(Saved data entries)

+++

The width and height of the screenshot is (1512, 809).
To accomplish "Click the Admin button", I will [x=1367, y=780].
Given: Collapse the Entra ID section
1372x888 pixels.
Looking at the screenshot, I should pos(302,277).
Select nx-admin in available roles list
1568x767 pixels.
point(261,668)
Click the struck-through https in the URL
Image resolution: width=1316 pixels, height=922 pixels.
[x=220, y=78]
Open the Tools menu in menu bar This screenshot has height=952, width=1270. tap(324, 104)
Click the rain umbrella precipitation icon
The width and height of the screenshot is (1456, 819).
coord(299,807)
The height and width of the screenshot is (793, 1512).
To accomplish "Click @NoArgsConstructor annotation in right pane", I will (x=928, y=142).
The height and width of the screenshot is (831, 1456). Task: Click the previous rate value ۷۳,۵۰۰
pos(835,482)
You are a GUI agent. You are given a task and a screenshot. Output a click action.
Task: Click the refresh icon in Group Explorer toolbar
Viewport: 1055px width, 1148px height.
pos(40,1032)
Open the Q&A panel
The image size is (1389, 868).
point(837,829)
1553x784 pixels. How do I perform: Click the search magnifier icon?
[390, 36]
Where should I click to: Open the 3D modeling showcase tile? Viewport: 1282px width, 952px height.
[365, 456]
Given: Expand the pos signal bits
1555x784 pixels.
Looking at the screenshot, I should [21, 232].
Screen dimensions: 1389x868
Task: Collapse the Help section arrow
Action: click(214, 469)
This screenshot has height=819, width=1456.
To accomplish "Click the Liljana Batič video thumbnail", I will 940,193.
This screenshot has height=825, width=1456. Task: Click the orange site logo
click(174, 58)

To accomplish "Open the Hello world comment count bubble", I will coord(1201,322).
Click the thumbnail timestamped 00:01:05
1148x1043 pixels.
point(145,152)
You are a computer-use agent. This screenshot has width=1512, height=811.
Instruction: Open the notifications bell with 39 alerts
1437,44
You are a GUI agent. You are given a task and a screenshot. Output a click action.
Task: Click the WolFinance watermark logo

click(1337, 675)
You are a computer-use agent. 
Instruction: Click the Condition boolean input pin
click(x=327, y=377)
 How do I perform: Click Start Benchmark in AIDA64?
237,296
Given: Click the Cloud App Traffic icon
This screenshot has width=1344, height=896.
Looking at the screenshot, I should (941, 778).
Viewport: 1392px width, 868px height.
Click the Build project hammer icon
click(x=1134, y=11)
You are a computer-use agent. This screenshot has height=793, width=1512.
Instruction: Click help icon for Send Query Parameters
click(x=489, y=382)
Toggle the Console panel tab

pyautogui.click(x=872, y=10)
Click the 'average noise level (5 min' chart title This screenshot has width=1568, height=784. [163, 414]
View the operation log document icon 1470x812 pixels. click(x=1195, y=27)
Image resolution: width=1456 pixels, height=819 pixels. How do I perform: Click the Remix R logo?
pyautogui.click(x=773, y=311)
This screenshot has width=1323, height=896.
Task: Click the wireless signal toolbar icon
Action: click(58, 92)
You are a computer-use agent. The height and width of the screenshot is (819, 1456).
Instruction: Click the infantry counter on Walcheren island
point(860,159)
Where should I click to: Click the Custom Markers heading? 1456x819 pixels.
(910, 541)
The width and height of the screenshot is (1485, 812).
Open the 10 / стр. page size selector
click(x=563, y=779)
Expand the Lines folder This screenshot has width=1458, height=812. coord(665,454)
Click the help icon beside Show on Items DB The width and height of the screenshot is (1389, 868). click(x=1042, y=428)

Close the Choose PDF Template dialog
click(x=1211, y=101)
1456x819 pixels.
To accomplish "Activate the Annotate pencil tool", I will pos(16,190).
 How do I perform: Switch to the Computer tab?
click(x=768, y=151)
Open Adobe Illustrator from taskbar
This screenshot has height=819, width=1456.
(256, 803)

+++

Report how many lines of the data hold the string "will"; give only the number.

▶ [Answer for this exercise] 5